----- Supplied data

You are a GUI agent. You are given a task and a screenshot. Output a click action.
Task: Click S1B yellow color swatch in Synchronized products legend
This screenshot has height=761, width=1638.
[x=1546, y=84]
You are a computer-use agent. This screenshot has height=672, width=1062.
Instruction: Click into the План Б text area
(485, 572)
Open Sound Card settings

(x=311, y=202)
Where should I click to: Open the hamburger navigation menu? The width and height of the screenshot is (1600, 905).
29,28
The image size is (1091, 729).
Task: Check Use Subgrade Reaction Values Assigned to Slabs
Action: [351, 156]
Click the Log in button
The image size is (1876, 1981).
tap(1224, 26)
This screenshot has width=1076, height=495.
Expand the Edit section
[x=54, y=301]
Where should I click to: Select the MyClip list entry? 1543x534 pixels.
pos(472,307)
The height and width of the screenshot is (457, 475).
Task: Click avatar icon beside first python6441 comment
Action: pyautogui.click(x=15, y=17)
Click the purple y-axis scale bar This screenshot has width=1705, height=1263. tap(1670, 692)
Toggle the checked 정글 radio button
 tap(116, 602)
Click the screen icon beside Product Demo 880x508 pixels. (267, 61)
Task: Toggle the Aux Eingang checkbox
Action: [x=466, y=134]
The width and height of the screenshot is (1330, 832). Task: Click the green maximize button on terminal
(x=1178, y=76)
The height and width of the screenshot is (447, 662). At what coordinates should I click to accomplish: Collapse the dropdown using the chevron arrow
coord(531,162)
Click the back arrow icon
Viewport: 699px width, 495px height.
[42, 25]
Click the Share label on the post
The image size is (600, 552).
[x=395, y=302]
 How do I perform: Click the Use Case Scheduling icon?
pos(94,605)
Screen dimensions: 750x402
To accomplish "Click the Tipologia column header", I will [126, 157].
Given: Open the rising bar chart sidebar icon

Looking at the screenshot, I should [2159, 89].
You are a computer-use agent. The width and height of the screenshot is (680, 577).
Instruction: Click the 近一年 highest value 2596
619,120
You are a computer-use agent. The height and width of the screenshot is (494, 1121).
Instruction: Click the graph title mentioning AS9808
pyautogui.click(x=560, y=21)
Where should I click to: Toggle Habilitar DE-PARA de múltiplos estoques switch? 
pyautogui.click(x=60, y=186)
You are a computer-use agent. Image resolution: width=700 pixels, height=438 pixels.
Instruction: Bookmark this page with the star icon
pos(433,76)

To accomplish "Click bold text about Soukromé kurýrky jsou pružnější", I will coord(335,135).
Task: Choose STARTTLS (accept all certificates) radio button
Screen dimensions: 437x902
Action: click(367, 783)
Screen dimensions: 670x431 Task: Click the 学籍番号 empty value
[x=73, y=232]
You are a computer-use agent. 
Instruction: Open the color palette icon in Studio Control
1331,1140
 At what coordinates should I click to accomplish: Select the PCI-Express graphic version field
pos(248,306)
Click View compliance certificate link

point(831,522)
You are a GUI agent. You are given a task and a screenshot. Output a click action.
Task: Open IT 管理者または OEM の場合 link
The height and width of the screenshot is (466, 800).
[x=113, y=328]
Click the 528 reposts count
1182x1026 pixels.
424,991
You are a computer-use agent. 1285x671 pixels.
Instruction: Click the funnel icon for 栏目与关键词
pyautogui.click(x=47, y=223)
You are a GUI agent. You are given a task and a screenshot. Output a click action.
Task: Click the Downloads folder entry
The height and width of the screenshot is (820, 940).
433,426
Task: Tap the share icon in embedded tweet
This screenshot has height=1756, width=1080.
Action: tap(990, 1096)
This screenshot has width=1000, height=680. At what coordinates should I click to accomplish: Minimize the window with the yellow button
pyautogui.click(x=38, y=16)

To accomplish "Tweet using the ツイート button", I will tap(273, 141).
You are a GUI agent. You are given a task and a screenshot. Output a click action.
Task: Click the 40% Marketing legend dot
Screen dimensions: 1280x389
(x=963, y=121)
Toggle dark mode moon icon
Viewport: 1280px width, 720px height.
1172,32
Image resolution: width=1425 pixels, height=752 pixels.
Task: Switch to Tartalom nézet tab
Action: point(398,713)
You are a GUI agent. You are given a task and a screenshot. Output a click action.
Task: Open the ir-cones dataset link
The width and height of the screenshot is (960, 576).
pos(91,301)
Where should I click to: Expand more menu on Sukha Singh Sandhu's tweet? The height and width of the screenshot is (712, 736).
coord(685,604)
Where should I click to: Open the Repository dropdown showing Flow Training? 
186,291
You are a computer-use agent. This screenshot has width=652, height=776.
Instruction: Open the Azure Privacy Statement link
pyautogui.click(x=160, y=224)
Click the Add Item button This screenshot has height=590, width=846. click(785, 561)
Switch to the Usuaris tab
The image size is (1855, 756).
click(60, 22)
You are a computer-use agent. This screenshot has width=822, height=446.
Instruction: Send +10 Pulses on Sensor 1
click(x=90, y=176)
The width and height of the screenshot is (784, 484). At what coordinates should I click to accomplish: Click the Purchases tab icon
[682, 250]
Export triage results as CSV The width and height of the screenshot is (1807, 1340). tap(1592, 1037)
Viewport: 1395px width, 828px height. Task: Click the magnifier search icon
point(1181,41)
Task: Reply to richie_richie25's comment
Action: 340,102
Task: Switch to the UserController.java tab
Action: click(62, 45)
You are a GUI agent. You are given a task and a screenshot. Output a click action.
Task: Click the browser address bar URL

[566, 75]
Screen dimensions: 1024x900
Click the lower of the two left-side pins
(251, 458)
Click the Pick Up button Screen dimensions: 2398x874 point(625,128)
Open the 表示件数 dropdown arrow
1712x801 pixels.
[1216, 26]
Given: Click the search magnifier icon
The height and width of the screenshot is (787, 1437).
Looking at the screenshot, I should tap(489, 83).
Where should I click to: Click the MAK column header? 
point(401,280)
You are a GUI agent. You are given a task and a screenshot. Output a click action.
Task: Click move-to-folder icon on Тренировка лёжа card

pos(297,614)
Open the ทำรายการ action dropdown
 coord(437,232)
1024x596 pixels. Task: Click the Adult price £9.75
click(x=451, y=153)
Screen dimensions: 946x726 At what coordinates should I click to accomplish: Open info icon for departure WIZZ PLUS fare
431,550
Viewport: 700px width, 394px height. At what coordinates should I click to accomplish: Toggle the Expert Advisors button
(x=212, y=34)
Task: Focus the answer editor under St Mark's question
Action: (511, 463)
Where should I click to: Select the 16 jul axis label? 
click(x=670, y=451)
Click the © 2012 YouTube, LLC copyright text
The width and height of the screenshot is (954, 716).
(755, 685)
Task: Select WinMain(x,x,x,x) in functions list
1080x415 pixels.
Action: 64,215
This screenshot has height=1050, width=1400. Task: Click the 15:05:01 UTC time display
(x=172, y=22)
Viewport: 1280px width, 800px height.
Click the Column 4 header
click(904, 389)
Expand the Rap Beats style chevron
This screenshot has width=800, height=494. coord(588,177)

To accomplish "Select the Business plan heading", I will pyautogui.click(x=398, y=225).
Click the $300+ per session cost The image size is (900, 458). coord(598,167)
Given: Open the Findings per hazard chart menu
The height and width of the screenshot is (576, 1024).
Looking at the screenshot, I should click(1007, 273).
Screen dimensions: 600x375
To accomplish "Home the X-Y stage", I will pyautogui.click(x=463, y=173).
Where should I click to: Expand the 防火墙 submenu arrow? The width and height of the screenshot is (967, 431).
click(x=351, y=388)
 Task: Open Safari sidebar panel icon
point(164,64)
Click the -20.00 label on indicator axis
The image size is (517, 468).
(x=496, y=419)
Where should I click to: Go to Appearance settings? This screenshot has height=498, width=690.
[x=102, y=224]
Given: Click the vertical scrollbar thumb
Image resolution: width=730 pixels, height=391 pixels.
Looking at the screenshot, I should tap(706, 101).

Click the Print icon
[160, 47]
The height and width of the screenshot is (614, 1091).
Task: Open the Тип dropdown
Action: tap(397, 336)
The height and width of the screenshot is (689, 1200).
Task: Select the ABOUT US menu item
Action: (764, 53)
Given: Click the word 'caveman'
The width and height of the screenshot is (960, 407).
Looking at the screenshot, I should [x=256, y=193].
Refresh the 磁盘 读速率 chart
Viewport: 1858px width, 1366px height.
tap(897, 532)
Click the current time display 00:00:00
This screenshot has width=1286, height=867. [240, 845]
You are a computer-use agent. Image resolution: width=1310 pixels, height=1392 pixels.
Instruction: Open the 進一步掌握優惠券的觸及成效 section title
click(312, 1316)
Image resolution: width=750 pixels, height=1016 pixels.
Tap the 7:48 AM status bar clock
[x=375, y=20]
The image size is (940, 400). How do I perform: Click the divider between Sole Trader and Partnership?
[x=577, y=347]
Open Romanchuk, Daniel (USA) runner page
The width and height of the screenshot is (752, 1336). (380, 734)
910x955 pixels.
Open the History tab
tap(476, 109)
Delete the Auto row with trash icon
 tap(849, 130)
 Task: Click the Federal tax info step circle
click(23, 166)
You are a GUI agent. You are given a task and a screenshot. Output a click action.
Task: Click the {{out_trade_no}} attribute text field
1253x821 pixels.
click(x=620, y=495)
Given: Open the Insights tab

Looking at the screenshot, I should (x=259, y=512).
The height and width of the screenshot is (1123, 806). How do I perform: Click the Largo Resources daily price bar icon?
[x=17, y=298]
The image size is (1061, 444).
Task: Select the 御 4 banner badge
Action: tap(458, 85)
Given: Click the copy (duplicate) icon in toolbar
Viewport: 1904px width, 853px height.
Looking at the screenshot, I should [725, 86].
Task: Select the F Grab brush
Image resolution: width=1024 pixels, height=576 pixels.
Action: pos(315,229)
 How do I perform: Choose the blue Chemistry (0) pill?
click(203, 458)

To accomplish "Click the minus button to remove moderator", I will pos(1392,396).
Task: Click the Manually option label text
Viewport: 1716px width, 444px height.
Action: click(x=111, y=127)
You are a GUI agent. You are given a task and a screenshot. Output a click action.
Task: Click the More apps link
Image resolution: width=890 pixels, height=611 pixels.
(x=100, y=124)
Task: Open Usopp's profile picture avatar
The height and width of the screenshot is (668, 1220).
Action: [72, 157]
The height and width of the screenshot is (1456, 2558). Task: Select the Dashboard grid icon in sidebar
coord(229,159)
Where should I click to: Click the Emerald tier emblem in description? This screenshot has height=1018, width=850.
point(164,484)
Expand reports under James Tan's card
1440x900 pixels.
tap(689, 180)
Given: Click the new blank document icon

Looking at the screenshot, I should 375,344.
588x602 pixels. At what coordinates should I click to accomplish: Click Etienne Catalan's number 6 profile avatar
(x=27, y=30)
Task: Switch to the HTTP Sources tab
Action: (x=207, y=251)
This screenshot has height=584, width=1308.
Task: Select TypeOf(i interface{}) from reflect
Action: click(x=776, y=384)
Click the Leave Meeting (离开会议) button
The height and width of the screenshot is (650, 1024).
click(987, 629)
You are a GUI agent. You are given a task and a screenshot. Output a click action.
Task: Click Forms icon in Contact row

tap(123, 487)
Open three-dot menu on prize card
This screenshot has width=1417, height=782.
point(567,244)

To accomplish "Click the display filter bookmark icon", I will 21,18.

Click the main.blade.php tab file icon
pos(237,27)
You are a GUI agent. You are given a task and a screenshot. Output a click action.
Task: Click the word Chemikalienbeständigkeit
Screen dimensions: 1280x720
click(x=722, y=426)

----------

What you return should be only the lines from the line containing "Task: Click the word Chemikalienbeständigkeit" through the end of the material above, reproduced exactly, first and last included.

* [Completed task]
Task: Click the word Chemikalienbeständigkeit
Screen dimensions: 1280x720
click(x=722, y=426)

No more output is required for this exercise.